Le gouvernement de la République Démocratique du Congo (RDC) vient de suspendre trois (3) formations politiques dont les leaders sont soupçonnés d’être impliqués dans la crise qui secoue la partie orientale du pays. Le Vice-Premier Ministre à l’intérieur a pris trois arrêtés pour matérialiser cette décision.
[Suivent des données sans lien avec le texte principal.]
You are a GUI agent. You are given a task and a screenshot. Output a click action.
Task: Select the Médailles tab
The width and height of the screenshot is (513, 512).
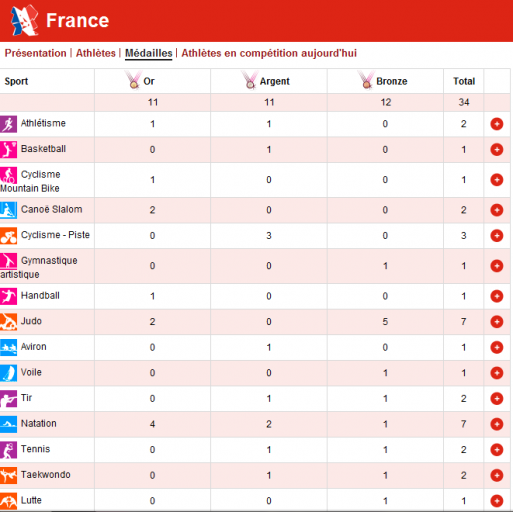148,53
Il s’agit du parti « Action pour la Dignité du Congo » (ADCP) de Corneille Nangaa, de l’Union des Patriotes Congolais (UPC) de Thomas Lubanga et du Mouvement Lumumbiste Progressiste (MLP) de Franck Diogo. Chef incontesté de la sulfureuse Alliance Fleuve Congo (AFC), Corneille Nangaa, ancien président de la commission électorale, est déjà condamné à mort par contumace par la justice congolaise. Alors qu’il était à la tête de la très éphémère Task Force pour la Paix, la Réconciliation et la Reconstruction de l’Ituri, Thomas Lubanga a surpris l’opinion publique en annonçant, il y a quelques mois, la création d’un mouvement armé et qui combat depuis les forces régulières.
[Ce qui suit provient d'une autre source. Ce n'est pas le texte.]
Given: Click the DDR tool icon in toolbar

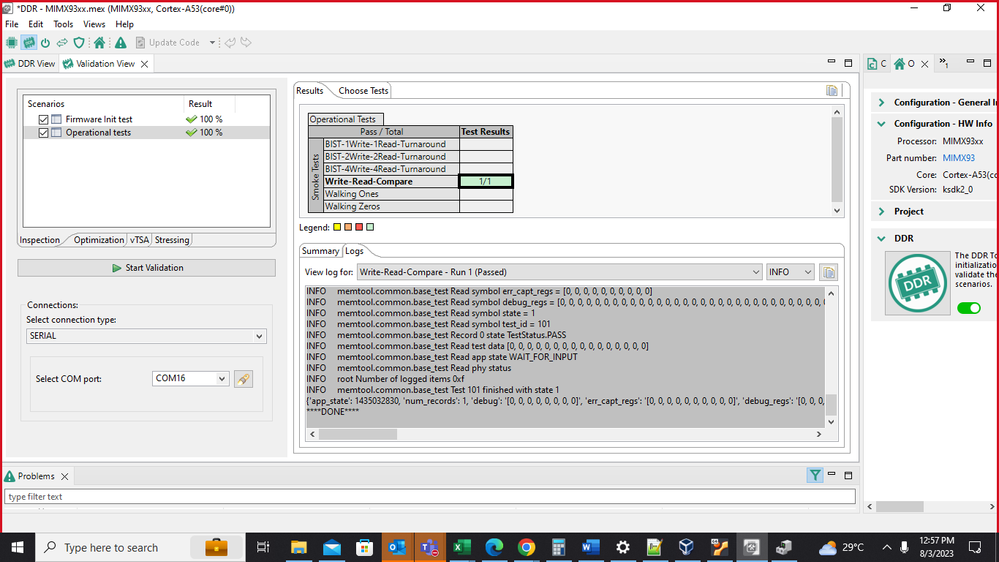Looking at the screenshot, I should pyautogui.click(x=29, y=43).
Par ailleurs, Franck Diogo, disparu des radars et vivant en exil depuis quelques années, s’est récemment affiché publiquement à côté du chef rebelle Nangaa. Signe qu’il approuve sa lutte. Ces chiffres portent à quatre (4) le nombre de partis politiques suspendus suite à leur accointance avec la rébellion. Dans un message adressé aux gouverneurs de province, le Vice-Premier Ministre à l’intérieur appelle les exécutifs provinciaux de veiller à ces instructions.